KBL calls for a review of excise duty on spirits as sales decline

After a fall in excise duty collections, Kenya Breweries Limited (KBL) has indicated that there is a need for the government to rethink its tax policy on beverage spirits. According to the brewer, this will address the twin problem of illicit alcohol in Kenya and falling tax revenues from the category.

Kenya Revenue Authority (KRA) excise tax collections from spirits dropped by 20.7 per cent in its first quarter, ending September 2023. The fall in revenue points to a shift in spending patterns as consumers downgrade to illicit alcohol, endangering their lives and denying government due revenues.

In a presentation to the National Assembly’s Finance Committee, KRA reported that while taxes collected by KRA from beer increased by 7.3 percent during the period.
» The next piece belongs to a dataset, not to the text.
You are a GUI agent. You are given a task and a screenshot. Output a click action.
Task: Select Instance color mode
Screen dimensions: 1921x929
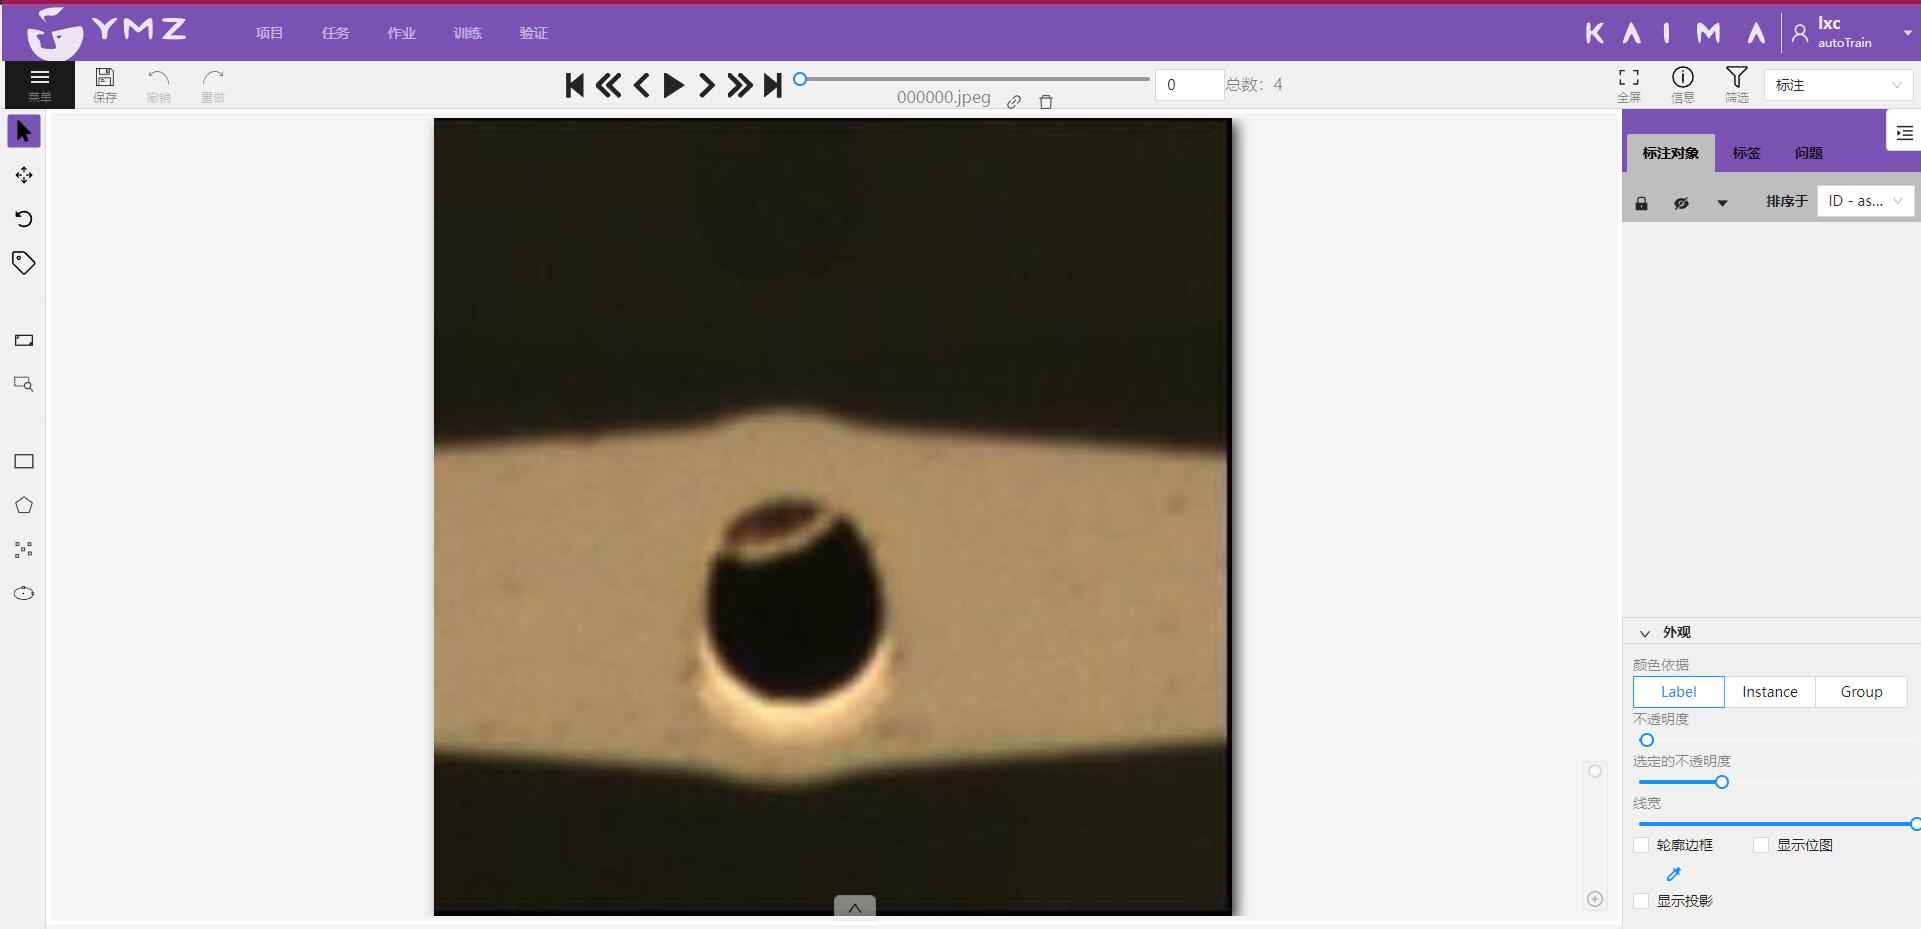click(1769, 692)
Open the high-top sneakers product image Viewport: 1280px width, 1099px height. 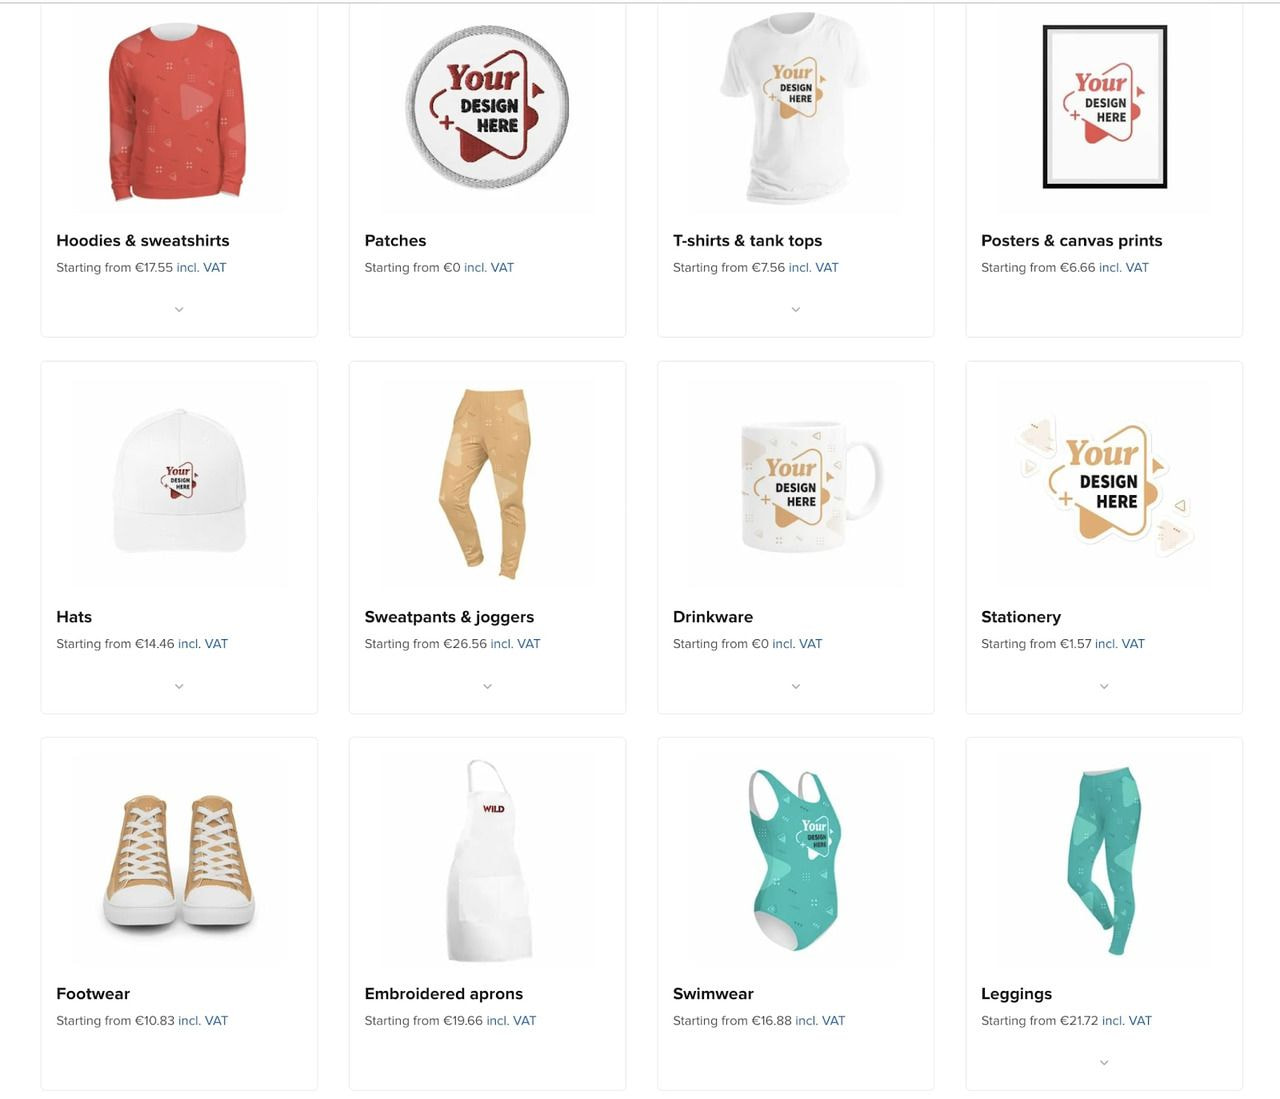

While spirits revenue performance dipped for the first time in years, prompting the industry to call for a tax review to save it. KRA’s recent figures suggest a downward trend in legal mainstream spirits performance, which recorded first slump ever in the year ending July this year.

Kenya Breweries Limited (KBL) Managing Director, Mr. Mark Ocitti, said, “A recent industry report from Euromonitor indicates that nearly two-thirds of alcohol being consumed in Kenya is illicit, meaning that far more people are resorting to the bad stuff that not only endangers their life but also denies the Exchequer due revenues. Spirits have faced double-digit annual excise tax increases since 2015, deepening an affordability problem that has now been worsened by runaway input costs such as ethanol – up 61 percent during our last financial year, among others.”

KRA reported that excise duty collected domestically grew by 22.1 per cent, to KSh20.4 billion in the first quarter of the current fiscal year. Excise duty collected from beer increased by 7.3 per cent, soft drinks by 21.2 per cent, bottled water by 7.8 per cent and cosmetics by 13.3 per cent. The performance was mainly driven by increase in delivered volumes of beer, soft drinks, bottled water, and cosmetics.

Whereas beer category tax collections are likely to grow fastest in this 2023/2024 financial year and encourage Treasury to hold taxes for longer as consumers adjust to pricing changes in recent years, spirits performance remains a deepening concern.

The industry is facing a new legal requirement to make excise payment within 24 hours, compounding its players’ cashflow positions at a time cost inflation is hitting the manufacturing industry hardest. Mr Ocitti said the provision to pay Excise Duty in advance has been difficult to implement.

The provision was introduced at the final stages of this year’s Finance Act on the basis that it would help tackle illicit alcohol. Excise Duty returns were previously done monthly, and the new requirement means that the taxes are paid in advance, even on weekends.

“Apart from a deliberate plan to eliminate illicit alcohol, this industry sustained tax breather and we have seen the immediate impact in the current financial year. We need a longer, predictable environment at a time when manufacturers are facing multiple external supply shocks, currency depreciation and depressed consumer spending,” said Mr. Ocitti.

Earlier in the year, the business reported that the average monthly consumer spending on alcoholic beverages reduced by 5 per cent in the periods before and after Covid-19.

KBL reported a 21 per cent reduction in profit in the last financial year, with revenue from Kenya, its biggest market, dropping by 4 per cent as Kenyans adjusted to the effect of multiple excise tax increases.